Diagnoza ze wszystkimi konsekwencjami: nie może wziąć na ręce syna, jest daleko od niego, przebywa w szpitalu, przytłacza go niepewność… Wsparcie czerpie od najbliższych, ludzi z otoczenia, no i grupy na Twitterze. Nikogo nie próbuje oszukać. Mówi o bólu, o tym, że są dni dobre, które dają siłę, by zmierzyć się z tym, co nas czeka, ale są i takie, kiedy wszystko jest znacznie bardziej skomplikowane.
Grupa na Twitterze
„Dla mnie spełnia ona rolę cudownej «poduszki bezpieczeństwa», gdzie mogę poczuć wokół siebie ludzi w dobrych i złych chwilach, jakie przeżywam” – wypowiada się Javier o obserwujących go na Twitterze. Jest świadom wad tej platformy, niebezpieczeństw ukrywania w sieci swojej tożsamości. Rozumie, że niektórzy odnoszą się do niej krytycznie, ale przekonał się, że tam może bez ogródek opowiedzieć to, co przeżywa. I że jego przekaz jest potrzebny. Ubogaca się tym, co otrzymuje w zamian.

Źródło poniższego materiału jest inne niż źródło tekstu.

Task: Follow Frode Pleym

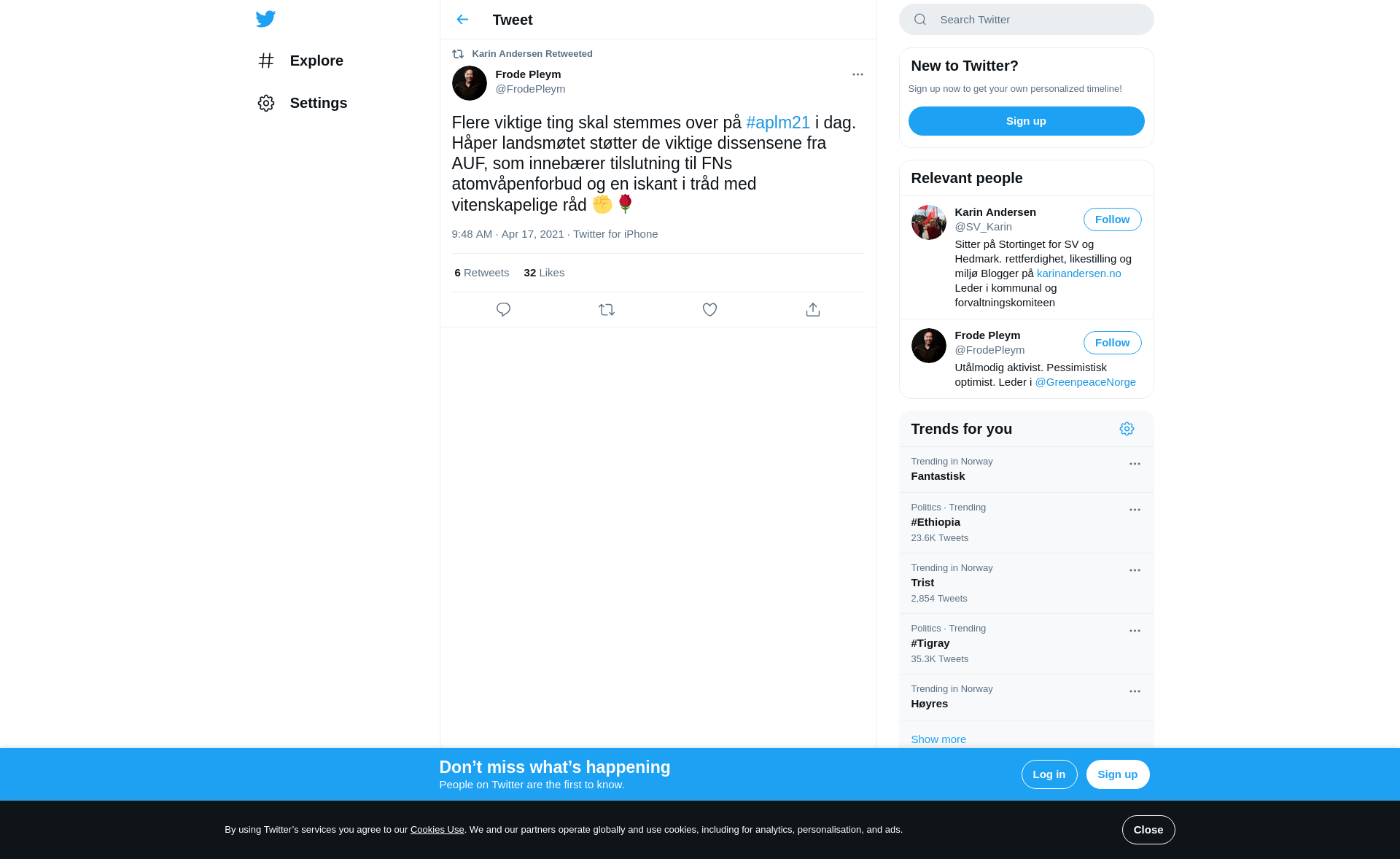Action: (x=1112, y=343)
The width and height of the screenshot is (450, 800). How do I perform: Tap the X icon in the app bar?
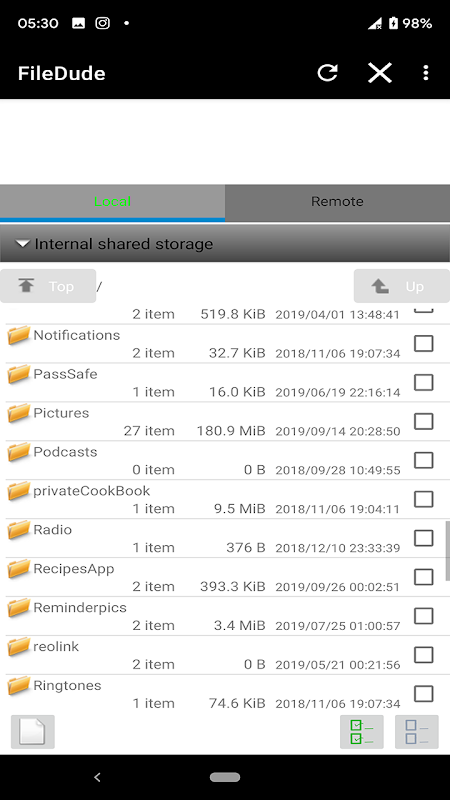pyautogui.click(x=380, y=73)
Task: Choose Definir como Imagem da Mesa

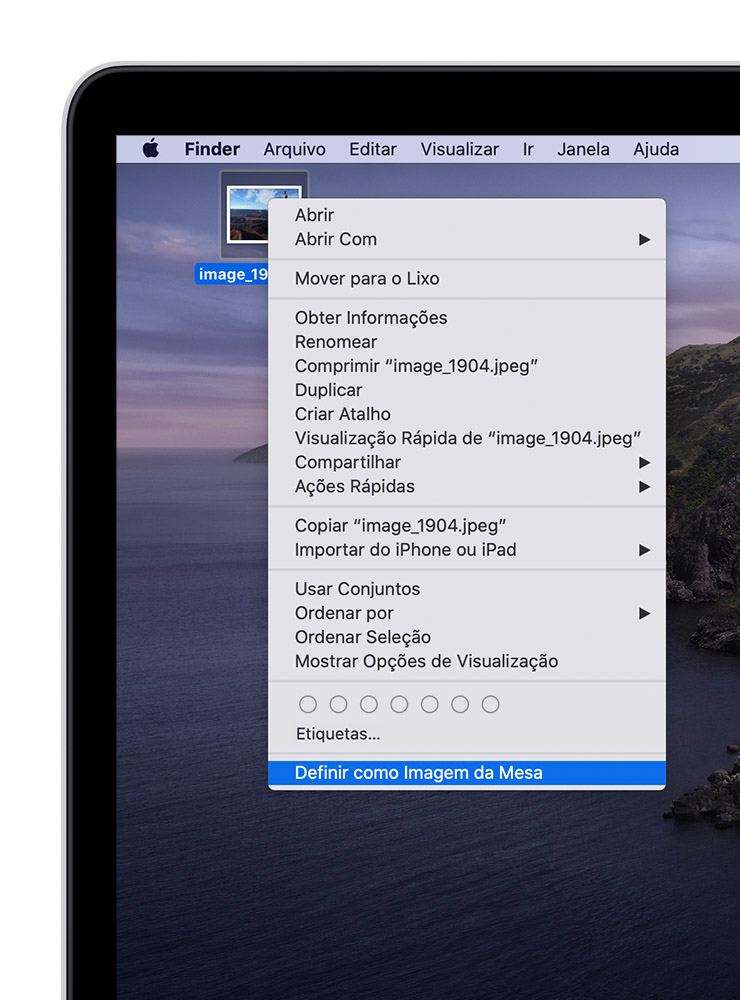Action: [418, 772]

„Poczucie jedności w modlitwie z tyloma ludźmi, którzy pamiętają o tobie w tylu miejscach, którzy modlą się za ciebie i twoją rodzinę czy to w swoich domach, parafiach czy nawet w Ziemi Świętej lub sanktuariach maryjnych na całym świecie, skłania cię do wdzięczności Bogu oraz oczywiście do modlitwy za nich, choćbyś miał to robić, tak jak ja w ostatnich miesiącach, w szpitalnej sali. Jeżeli oni widzą we mnie kogoś, kto w taki czy inny sposób przybliża ich do Boga, to wspaniale”.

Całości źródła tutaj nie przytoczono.